Mme Karine Berger. Je voudrais tendre la main à notre collègue Alauzet. Nous n’avons pas encore réussi à construire un dispositif juridiquement assez solide pour que le Conseil constitutionnel ne maintienne pas sa position, que je persiste à qualifier de politique. Mais nous le ferons d’ici à la loi de finances initiale pour 2015, avec l’aide de nos collègues britanniques et, peut-être, d’autres collègues européens. Nous aborderons alors les questions relatives à la base fiscale européenne, à l’abus de droit et au dépôt des schémas d’optimisation fiscale. Il faut simplement nous laisser un peu de temps.

M. Éric Alauzet. J’ai toute confiance en Valérie Rabault, Karine Berger et Pierre-Alain Muet. Si j’ai déposé cet amendement dès à présent, c’est parce que les aides aux entreprises sont le principal enjeu du projet de loi de finances rectificative et du projet de loi de financement rectificative de la sécurité sociale. À l’heure où des efforts sans précédent sont consentis en faveur des entreprises, le pacte de responsabilité ne porterait pas bien son nom si celles-ci se dérobaient au paiement de l’impôt. Mais, naturellement, c’est un peu plus tard que nous répondrons concrètement à la question que j’ai voulu soulever.

L’amendement CF92 est retiré.

La Commission en vient à l’amendement CF112 de M. Éric Alauzet.

M. Éric Alauzet. Il s’agit de subordonner les aides aux entreprises à leur investissement dans la transition écologique, en réduisant l’impôt sur les sociétés de celles qui consacrent au développement durable plus de 10 % de leur chiffre d’affaires.

Mme la rapporteure générale. C’est en loi de finances initiale que nous aurons un débat global sur l’impôt sur les sociétés. L’amendement étant présenté isolément, je ne puis qu’y être défavorable.

M. Dominique Lefebvre. Que les choses soient claires : nous souhaitons tous favoriser la transition énergétique, objet du texte présenté aujourd’hui même en Conseil des ministres. Il ne s’agit manifestement ici que d’un amendement d’appel. En effet, comment définir juridiquement une action « liée à la stratégie nationale de développement durable » ? En l’état, cet amendement est purement politique et inapplicable, car c’est un nid à contentieux. Pour atteindre l’objectif poursuivi, il faudra élaborer des dispositifs robustes qui ne plongent pas les contribuables dans la confusion.
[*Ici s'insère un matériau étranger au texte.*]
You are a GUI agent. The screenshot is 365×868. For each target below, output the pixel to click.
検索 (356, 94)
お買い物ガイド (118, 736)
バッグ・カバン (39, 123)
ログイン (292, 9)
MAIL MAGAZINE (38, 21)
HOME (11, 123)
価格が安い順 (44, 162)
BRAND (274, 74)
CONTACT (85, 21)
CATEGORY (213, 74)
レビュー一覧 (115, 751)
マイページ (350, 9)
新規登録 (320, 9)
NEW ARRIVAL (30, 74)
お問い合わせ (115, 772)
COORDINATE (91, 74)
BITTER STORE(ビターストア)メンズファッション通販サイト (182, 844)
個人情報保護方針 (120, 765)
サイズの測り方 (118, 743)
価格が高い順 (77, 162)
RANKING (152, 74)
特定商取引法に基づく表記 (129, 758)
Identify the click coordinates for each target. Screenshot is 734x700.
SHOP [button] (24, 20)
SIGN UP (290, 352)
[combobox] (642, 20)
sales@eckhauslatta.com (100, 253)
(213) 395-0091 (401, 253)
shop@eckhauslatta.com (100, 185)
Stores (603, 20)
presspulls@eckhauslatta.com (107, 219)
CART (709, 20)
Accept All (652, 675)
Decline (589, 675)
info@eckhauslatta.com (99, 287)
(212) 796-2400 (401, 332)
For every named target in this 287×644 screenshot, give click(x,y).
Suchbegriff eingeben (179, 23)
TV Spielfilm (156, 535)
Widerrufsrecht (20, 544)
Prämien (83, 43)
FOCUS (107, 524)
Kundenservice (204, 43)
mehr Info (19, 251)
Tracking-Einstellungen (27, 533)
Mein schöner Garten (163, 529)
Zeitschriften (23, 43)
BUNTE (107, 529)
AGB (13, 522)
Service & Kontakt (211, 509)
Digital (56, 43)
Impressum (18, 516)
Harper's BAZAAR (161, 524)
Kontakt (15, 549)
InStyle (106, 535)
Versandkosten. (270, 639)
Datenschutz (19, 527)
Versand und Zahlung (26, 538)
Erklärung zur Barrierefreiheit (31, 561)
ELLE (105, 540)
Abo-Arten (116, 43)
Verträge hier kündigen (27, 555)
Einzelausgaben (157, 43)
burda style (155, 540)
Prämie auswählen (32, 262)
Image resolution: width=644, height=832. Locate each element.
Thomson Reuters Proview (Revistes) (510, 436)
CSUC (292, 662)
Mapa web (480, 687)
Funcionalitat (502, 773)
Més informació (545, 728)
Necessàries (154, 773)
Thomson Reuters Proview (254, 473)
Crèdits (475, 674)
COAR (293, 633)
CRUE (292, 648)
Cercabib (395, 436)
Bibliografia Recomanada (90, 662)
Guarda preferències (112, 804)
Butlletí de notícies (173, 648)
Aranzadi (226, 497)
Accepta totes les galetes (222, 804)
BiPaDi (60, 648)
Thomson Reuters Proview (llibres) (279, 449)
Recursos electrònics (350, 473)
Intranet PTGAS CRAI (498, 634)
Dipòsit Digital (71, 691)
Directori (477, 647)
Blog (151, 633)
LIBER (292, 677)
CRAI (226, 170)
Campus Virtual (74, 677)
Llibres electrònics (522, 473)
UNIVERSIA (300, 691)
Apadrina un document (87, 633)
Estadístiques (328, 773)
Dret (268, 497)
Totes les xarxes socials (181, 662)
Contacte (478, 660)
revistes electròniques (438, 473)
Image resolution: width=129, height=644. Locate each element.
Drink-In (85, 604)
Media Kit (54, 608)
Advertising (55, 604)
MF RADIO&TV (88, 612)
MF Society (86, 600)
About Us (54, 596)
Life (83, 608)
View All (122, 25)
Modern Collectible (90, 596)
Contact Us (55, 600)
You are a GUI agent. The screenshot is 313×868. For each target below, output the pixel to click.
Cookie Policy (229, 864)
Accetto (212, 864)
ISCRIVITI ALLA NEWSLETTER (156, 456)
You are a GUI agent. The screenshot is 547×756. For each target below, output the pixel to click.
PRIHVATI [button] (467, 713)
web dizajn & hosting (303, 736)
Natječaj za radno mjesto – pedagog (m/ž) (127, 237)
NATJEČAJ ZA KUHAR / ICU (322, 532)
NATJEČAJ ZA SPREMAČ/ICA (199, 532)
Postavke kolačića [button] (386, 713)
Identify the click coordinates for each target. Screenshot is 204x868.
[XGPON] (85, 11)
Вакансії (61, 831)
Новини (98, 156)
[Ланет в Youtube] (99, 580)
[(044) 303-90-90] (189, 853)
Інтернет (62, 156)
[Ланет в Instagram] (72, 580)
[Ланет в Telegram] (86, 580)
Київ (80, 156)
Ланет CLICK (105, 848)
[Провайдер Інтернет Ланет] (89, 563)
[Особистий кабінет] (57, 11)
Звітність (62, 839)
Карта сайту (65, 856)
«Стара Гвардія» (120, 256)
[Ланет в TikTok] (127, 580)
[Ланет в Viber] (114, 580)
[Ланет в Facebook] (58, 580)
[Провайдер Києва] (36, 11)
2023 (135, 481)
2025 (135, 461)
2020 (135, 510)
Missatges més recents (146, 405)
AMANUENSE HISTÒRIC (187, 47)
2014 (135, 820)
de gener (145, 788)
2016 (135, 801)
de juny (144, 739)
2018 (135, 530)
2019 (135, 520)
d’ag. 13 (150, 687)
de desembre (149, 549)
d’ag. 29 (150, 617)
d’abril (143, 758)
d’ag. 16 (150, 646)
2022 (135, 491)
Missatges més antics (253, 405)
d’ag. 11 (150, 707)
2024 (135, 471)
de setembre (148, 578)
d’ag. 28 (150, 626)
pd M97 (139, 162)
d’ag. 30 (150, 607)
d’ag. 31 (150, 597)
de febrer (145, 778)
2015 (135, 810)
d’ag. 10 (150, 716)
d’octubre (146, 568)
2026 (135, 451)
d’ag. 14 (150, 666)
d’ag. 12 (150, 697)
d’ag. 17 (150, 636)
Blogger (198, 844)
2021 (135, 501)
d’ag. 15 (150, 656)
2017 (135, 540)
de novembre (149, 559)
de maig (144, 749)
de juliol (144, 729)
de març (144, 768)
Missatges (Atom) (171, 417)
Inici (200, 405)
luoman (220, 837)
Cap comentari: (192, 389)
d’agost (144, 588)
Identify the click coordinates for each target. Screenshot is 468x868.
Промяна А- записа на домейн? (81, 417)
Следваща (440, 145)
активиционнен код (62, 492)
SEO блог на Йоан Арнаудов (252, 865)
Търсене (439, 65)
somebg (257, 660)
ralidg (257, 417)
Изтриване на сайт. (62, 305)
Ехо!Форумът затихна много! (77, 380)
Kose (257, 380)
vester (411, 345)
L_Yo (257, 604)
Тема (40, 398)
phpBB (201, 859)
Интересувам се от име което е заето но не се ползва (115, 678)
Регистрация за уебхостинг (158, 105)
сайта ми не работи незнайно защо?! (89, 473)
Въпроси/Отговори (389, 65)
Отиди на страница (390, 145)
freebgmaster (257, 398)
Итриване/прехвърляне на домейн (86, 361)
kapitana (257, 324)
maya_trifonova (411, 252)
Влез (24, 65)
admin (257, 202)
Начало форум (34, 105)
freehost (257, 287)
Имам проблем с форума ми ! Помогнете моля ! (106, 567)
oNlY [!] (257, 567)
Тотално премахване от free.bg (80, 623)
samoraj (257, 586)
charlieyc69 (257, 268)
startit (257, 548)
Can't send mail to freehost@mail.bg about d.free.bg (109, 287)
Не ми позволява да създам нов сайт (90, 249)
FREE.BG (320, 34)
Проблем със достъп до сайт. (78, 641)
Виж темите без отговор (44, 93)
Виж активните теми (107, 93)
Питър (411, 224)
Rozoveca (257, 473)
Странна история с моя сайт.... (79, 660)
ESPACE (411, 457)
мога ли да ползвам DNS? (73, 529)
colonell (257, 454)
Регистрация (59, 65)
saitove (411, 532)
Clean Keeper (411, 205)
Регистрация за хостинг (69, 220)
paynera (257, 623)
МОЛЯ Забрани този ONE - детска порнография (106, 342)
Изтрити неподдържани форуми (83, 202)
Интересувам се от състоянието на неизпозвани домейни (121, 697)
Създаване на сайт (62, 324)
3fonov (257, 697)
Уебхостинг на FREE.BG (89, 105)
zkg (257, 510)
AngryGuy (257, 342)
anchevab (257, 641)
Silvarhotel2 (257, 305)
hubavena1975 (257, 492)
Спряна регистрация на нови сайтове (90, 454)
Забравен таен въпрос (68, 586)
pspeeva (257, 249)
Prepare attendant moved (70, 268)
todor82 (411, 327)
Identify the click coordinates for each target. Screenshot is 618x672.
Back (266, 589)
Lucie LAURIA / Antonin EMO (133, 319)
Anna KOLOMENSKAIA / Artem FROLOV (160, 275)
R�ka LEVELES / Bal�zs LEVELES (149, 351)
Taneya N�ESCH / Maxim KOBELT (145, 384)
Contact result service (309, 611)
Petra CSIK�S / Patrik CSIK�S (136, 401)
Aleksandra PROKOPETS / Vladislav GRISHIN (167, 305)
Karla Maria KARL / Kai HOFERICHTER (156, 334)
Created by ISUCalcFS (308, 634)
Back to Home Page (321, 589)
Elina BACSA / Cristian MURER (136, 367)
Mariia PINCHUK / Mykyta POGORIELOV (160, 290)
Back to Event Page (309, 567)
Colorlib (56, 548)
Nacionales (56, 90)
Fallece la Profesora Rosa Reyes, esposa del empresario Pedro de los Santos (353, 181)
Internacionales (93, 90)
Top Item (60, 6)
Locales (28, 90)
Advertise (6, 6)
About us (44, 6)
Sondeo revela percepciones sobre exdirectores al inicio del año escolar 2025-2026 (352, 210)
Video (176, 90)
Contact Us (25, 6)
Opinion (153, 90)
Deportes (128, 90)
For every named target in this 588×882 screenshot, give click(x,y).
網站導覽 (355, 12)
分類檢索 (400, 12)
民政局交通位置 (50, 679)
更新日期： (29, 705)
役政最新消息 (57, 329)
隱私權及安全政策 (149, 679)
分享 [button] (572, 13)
En outre, comme l’a rappelé la rapporteure générale, nous devrons procéder à une réforme globale de l’impôt sur les sociétés, dont le pacte de responsabilité prévoit à terme de réduire le taux moyen.

M. Éric Alauzet. Notre amendement se réfère à deux lois, dont la loi de programmation relative à la mise en œuvre du Grenelle de l’environnement : il faut assurément préciser et sécuriser juridiquement sa rédaction, mais cela ne signifie pas que nous partions de rien !

L’amendement CF112 est retiré.

La Commission examine ensuite l’amendement CF111 de M. Éric Alauzet.

M. Éric Alauzet. Il ne serait pas normal que les entreprises utilisent les aides sans précédent que leur consent l’État, non pour développer la compétitivité, l’investissement et l’emploi, mais pour accroître les dividendes versés aux actionnaires, si légitimes soient-ils dans une économie de marché. L’optimisation de la dépense publique ne doit pas se limiter aux aides sociales. Nous proposons donc que le taux de l’impôt sur les sociétés soit majoré de 2 % lorsque les dividendes distribués représentent plus de 10 % du bénéfice imposable.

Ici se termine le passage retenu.